J'ai été complètement charmé par la portée hermétique et primitive de cet étrange film fantastique inclassable. J’invite les cinéphiles avides d’oeuvres réellement atypiques qui sortent de l’ordinaire à le découvrir très vite car il détonne au milieu de la production de genre actuel. Une oeuvre absolument saisissante qui a le mérite d’offrir un fantastique ultra réaliste soit, une proposition de cinéma comme on en voit hélas trop peu ! Sortit en 2008 dans son pays, il a fallu attendre 2011 pour qu’une boîte française diffuse une première édition en dvd.
Left Bank possède son propre rythme et sa propre respiration, avance à tâtons mais captive toujours. Les cadrages statiques et froids interpellent et fascinent, et sans donner dans l’explicatif, l’ambiance comme l’intrigue distillent un parfum de mystère qui impressionne vraiment. Comparé à juste titre à Morse de Tomas Alfredson sortit la même année, le cinéaste belge dont c’est le premier film a une confiance absolu en ce qu’il filme et nous entraîne dans les quartiers populaires d’Anvers, pour suivre la vie d’une jeune athlète qui voit sa carrière de sportive se stopper soudainement quand elle se rend compte que sa santé physique se fragilise.
Elle commence alors à faire d’étranges rêves, tout en vivant une nouvelle relation amoureuse fusionnelle et charnelle …. et de chair il en est question tant l’esthétique du film met en avant le corps de l’héroïne (la magnifique et méconnue Eline Kuppensqui offre un jeu tout en nuance, très loin des clichés habituels), ou la sensualité et la chair en mutation séduit et rebute à tour de rôle, tout en développant hors champ une mythologie et un symbolisme païens.
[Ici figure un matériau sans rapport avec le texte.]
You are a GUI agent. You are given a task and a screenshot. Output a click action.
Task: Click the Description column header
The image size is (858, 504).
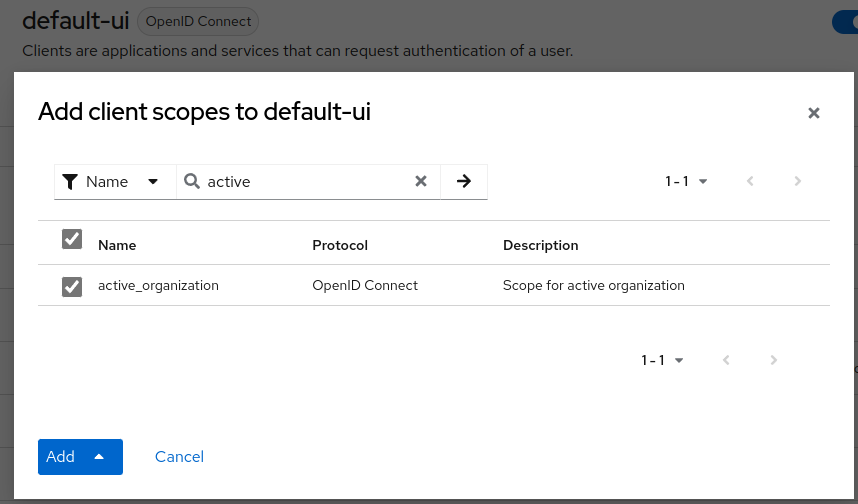(540, 245)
Cette sensibilité européenne fait en tout cas vraiment plaisir à voir : ça change de tous ses rites sataniques, de ses maison hantées et de ses tueurs masqués que le continent voisin nous a imposé pendant des décennies, sans dénigrer toutes ses oeuvres pour autant, bien évidemment !
De plus, l’aspect documentaire renforce l’angoisse et le trouble et on reste accroché à chaque séquence pour savoir quel est le fin mot de l’histoire. En bref, difficile de saisir et de comprendre les forces à l’oeuvre pendant toute la durée du film et il faudra attendre le final pour se faire sa propre interprétation. David Lynch n’est pas loin, Cronenberg non plus, mais avec une telle richesse scénaristique et un imaginaire onirique indéniable, ces subtiles références ajoutent encore au charme et à l’intelligence de cette oeuvre injustement méconnue.